▶ **Sayfa metni**
+ + + + +

CUMHURİYET GAZETECİSİ

SONER UÇAK...

Cumhuriyet balosu, cumhuriyet adamı, cumhuriyet kadını,  cumhuriyet konseri derken şimdi de cumhuriyet kahvaltısı

Cumhuriyeti yeniden kurmak, cumhuriyetin ne olduğunu anlatmaktan daha kolay gibime geliyor son zamanlarda.

Cumhuriyet sevdalısı olduğunu iddia edenler başta olmak üzere, herkesin bir kez daha cumhuriyet ve onun değerlerine ilişkin ciddi bir şekilde düşünmesi gerekiyor.

Sizce de öyle değil mi?

Balosuydu; hani o smokin, bilemedin, şık birtakım elbiseye fit olan, yan yana gelmenin, daha doğrusu yan yana düşmenin seremonisi.

Resepsiyonu var bir de.

Bir de konser patlatıldığı zaman değmeyin keyfimize .

Hepsi sineye çekilebilir belki ama, Cumhuriyet kahvaltısı ne Allah aşkına.

Bir şeyi ucuzlatmanın, anlamsızlaştırmanın daha güzel bir yolu bulunamaz zannediyorum.

Bugün cumhuriyet için ne yaptın ey cemaati cumhuriyet

Hep bir ağızdan söylenebilir belki de

“Kahvaltı yaptık”

+ + + + +

▶ **Yapılacaklar**
[1] Cumhuriyet kahvaltısını eleştiren yazıda, "Bugün cumhuriyet için ne yaptın ey cemaati cumhuriyet" sorusuna hep bir ağızdan hangi cevabın verilebileceği söyleniyor?
[2] Cumhuriyet kahvaltısını eleştiren yazıyı son cümlesinden sonra sürdürün.

▶ **Kaynak malzeme**
+ + + + +

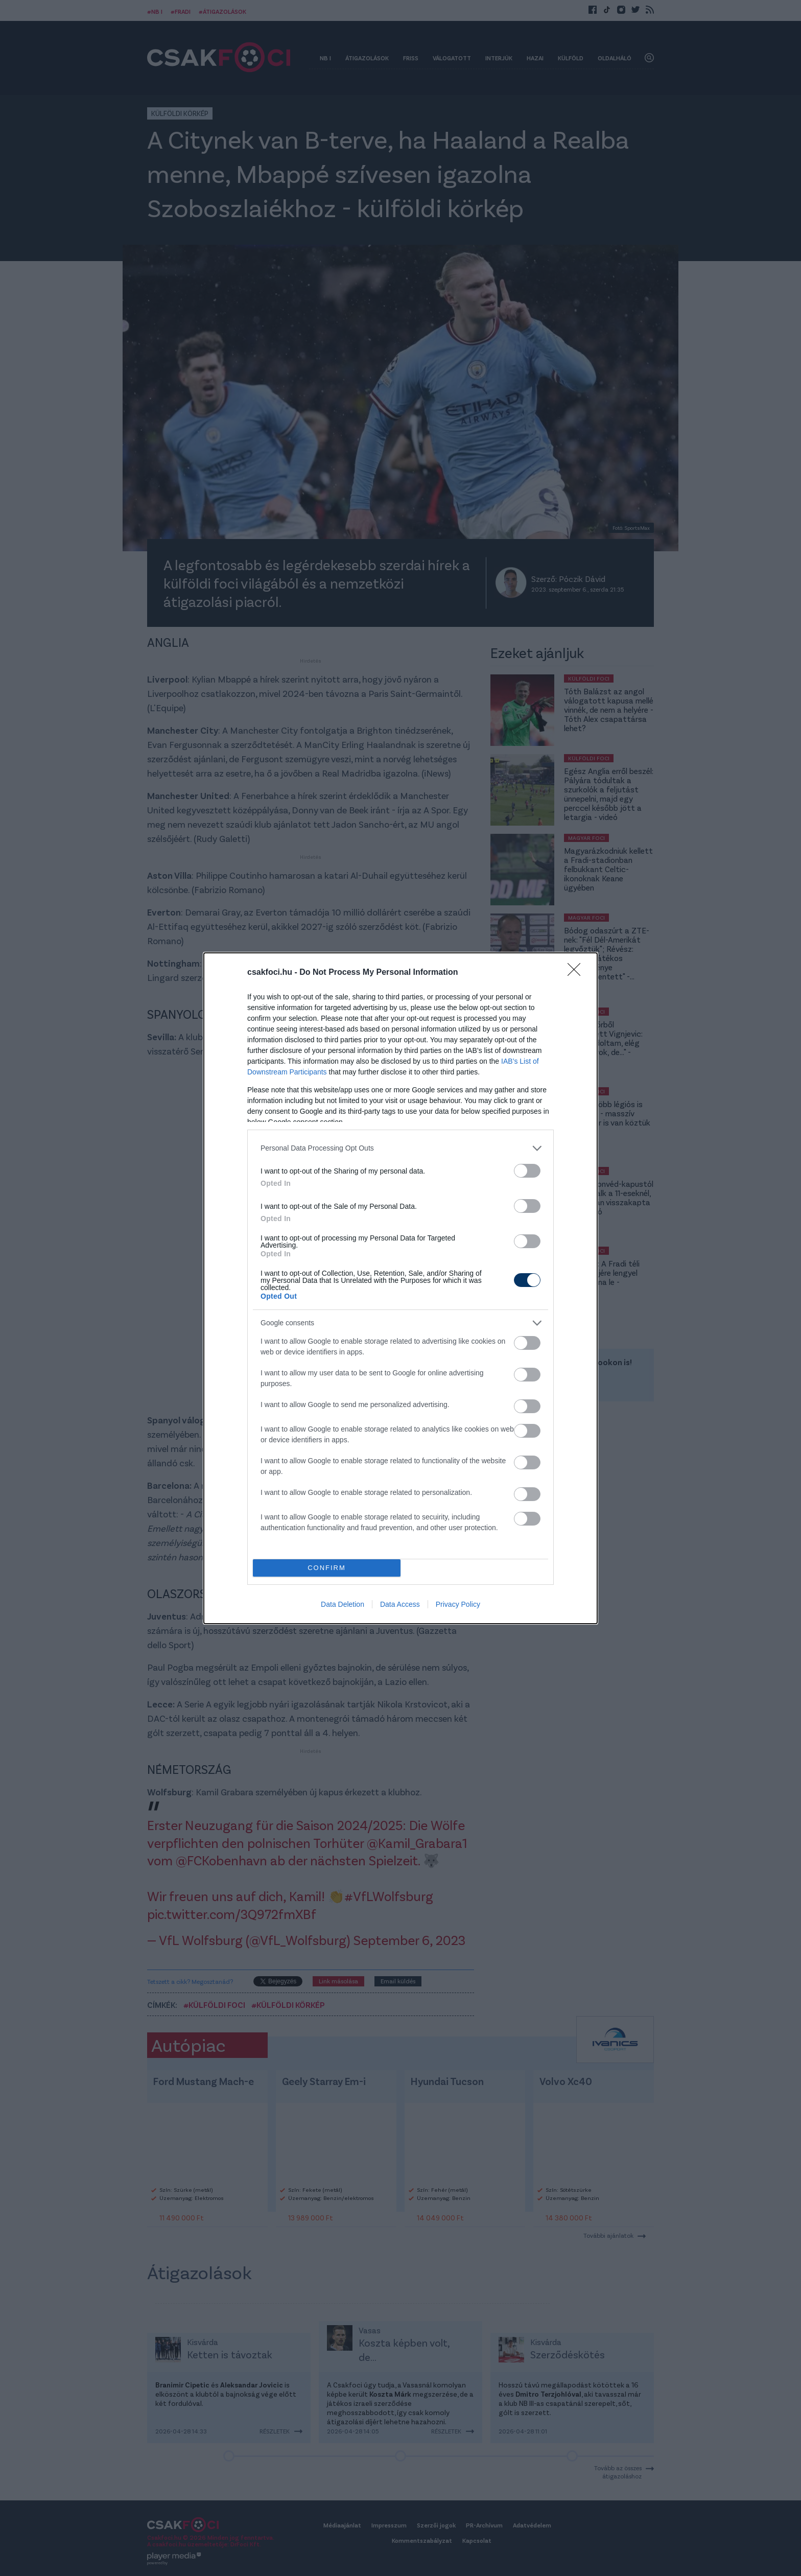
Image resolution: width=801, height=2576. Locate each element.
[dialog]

+ + + + +

▶ **Görevlere göre sonuçlar**
[1] "Kahvaltı yaptık"

[2]
Cumhursuz bir cumhuriyet, laiklik ile vedalaşmış bir cumhuriyet,  demokratik tek öğe; seçme ve seçilme hakkı ki; “bir şey olmamışsa bile bir şey olmuştur” garabetine düşmüş.

Cumhuriyetten uzaklaştıkça daha fazla kutluyoruz.

Kapalı mekanlarda veya bir açık havada organizasyonunda.

Cumhuriyet, bir atmosferdir ya, tüplere sıkıştırılmış cumhuriyet ile yetiniyoruz.

İşsizlik sorunu çözülmeden, düşünme yetisi hadım edilmiş, temsiliyet hakkı sadece ve sadece sandığa sıkıştırılmış cumhurumuz ile kutluyoruz.

Cumhuriyetimiz, cumhuriyetmiş ki dayanıyor.

Cumhuriyet balosu, cumhuriyet adamı, cumhuriyet kadını,  cumhuriyet konseri, cumhuriyet kahvaltısı.

Cumhuriyet ile ilgili pek çok ürünümüz var da vitrinimizde.

Bir cumhuriyetimiz kalmadı herhalde.

Yakında şöyle konuşmalara şahitlik edeceğiz.

“Benim cumhuriyet geçen gün bir takla attı ki azizim.  Kutlamazsam olmazdı”

Cumhuriyet ciddi bir mücadele ürünüdür.

Mücadele ederek kazandığımızı, kutlaya kutlaya kaybedeceğiz.

  Ha gayret!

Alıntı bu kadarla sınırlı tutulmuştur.